How Safe Is Viagra

What You Should Know About Viagra

Viagra (sildenafil citrate) is an oral medication used to treat erectile dysfunction in men. It works by blocking some naturally occurring enzymes, which cause blood vessels to dilate. This improves blood flow to the penis.

It takes an hour for the drug to work, but it will only help you if you are sexually aroused. It also needs to be taken on an empty stomach, as a fatty meal can delay the drug’s absorption.

Dosage

Viagra is a unique medication that only works when you are sexually aroused. The medication helps with the muscle movements needed to create and sustain an erection by increasing blood flow through the penis, or corpora cavernosa.

It begins to work about an hour after taking the tablet. However, it can take longer or less time depending on what you eat. Viagra is usually taken once a day and works best about an hour prior to sex.

Your doctor will probably start you on 25mg of Viagra, which is the lowest dosage for most people. It’s also the lowest dosage that’s been proven to be effective in clinical trials. The lower dosage may reduce the risk of side-effects, such as visual disturbances or a blue haze. You can also choose this option if you suffer from health conditions or are taking drugs that interact negatively with Viagra.

Side effects

Viagra helps men relax blood vessels in the body. This can help heart conditions such as angina pectoris. Angina pectoris is a type chest pain caused by cardiovascular issues.

In some cases, Viagra can cause mild side effects such as headache or a runny or blocked nose. It can also make you feel dizzy or lightheaded. If this happens, you can either lie down or remain seated until your symptoms improve.

If you have a history of Peyronie’s disease or blood cell disorders such as sickle cell or multiple myeloma, Viagra may not be right for you. It can be dangerous if your nitrate medication, such as nitroglycerin, is prescribed for chest pain or high pressure. Taking the pill with a fatty meal can affect how well it works, and consuming alcohol can decrease how long the effect lasts. Speak to your doctor about this medication.

Precautions

Taking Viagra can cause a sudden drop in blood pressure that can make you feel dizzy or faint. This is more likely to happen if you combine Viagra with certain drugs that treat high blood pressure, enlarged prostate or alcohol. Talk to your doctor if you have these conditions before taking Viagra.

You should also avoid drinking a lot of alcohol while taking Viagra. It can make some of the side effects worse, including flushing and headache.

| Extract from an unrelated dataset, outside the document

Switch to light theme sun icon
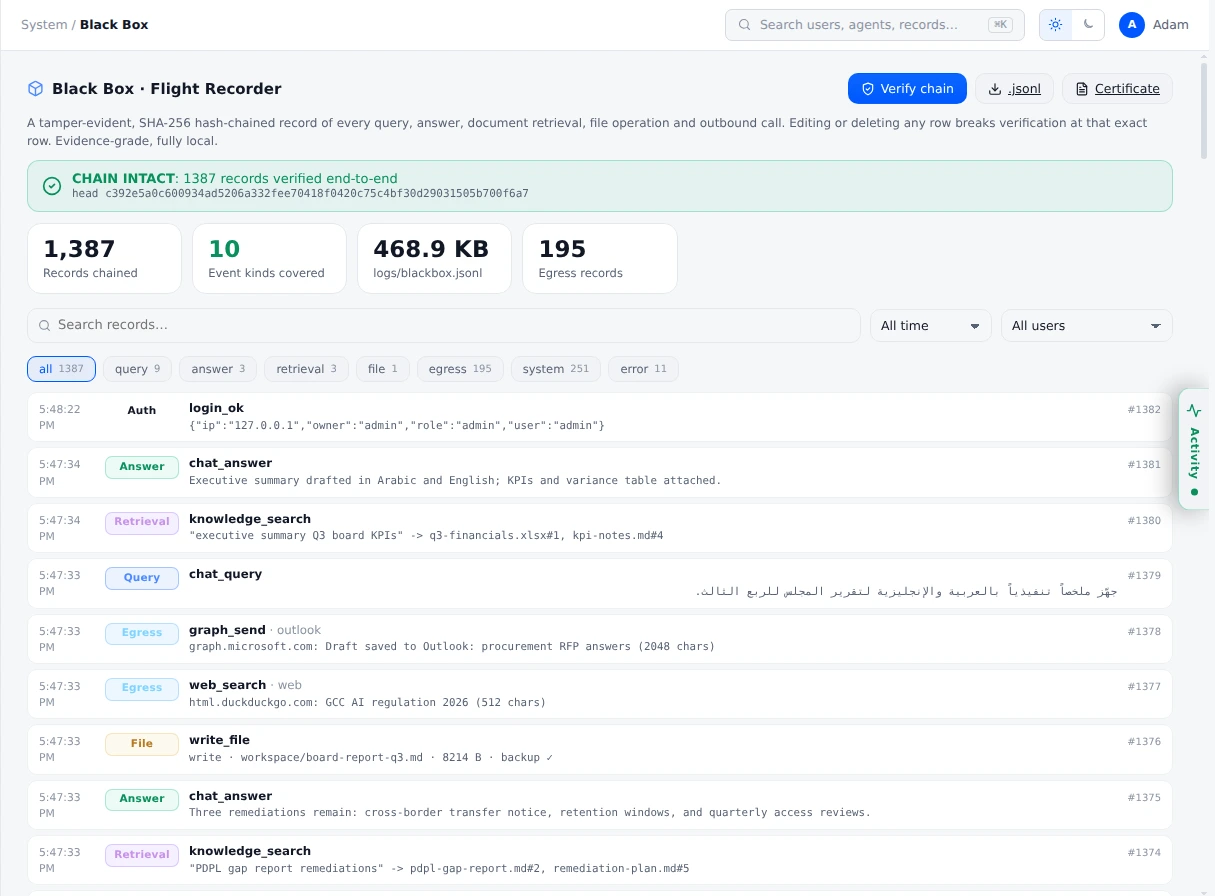Image resolution: width=1215 pixels, height=896 pixels. (1056, 25)
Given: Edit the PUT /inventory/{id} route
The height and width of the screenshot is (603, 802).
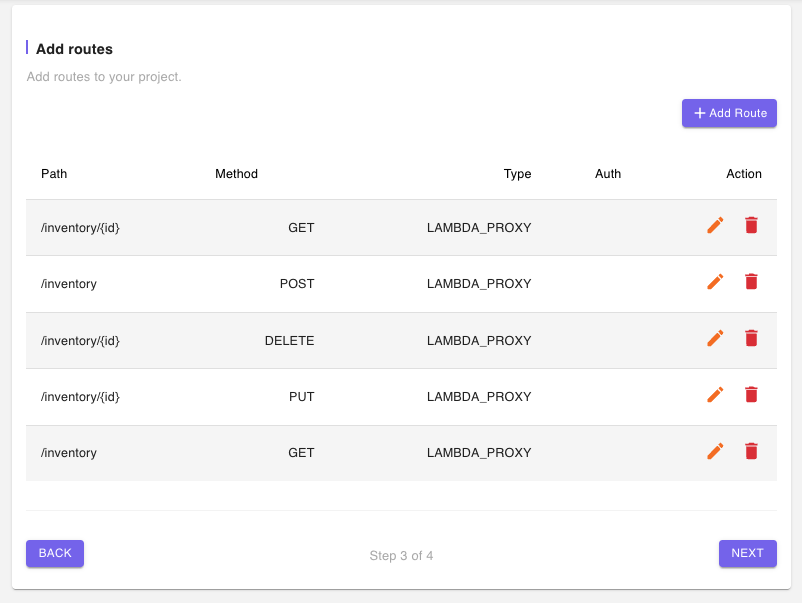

You should not take Viagra if you have a heart condition or a history of stroke, or if you are taking nitrate drugs (such as nitroglycerin or isosorbide dinitrate/mononitrate, used to treat chest pain). Nitrates may block Viagra’s action. This medication can also cause a long-lasting and painful erection, called priapism. Priapism can damage your penis and lead to permanent ED.

Other Drugs

A person’s ability to achieve an erection may be affected if they take Viagra for a prolonged period of time. This may lead to a psychological dependency on Viagra and a desire to take it even when there is no sexual need. This can also cause relationship problems and distress.

Viagra should not be taken by people who have certain eye conditions such as non-arteritic anterior ischemic optic neuropathy (NAION) or hereditary retinitis pigmentosa because it can cause sudden loss of vision in one or both eyes. It should also be used with caution in people who have low blood pressure because it can decrease blood pressure to an unsafe level.

Other medications such as over-the-counter ibuprofen, alpha-blocker drugs such as Terazosin or doxazosin (used for high blood pressure treatment and benign prostatic hyperplasia), and alpha blocker medication like terazosin and the doxazosin can interact with Viagra. These interactions can lead to a decrease in the effectiveness of the medication or can cause side effects.